AIM OF THE TASK> Find the line containing "Task: Select the Pictures" in the entries below. Restate it and each line after it, word for word, up to and including the line containing "Open the On-chain Earn submenu".

DATA PROVIDED>

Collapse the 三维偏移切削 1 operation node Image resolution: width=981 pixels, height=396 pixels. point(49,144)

...

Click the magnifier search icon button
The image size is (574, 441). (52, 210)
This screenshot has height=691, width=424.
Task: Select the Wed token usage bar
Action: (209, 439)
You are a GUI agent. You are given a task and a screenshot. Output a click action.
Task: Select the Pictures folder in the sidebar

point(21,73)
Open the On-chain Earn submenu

* * *

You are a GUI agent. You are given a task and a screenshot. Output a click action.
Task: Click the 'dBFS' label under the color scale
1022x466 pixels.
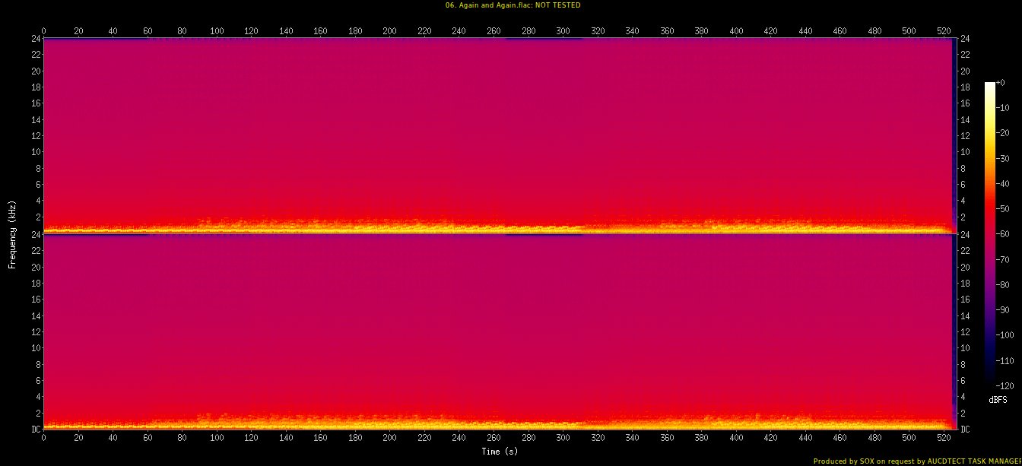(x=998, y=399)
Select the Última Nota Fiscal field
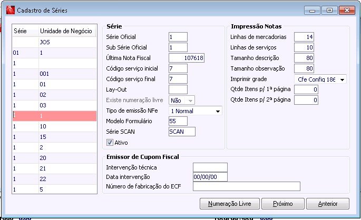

WRITTEN REPLY>
Task: Select the Pictures folder in the sidebar

point(21,73)
Open the On-chain Earn submenu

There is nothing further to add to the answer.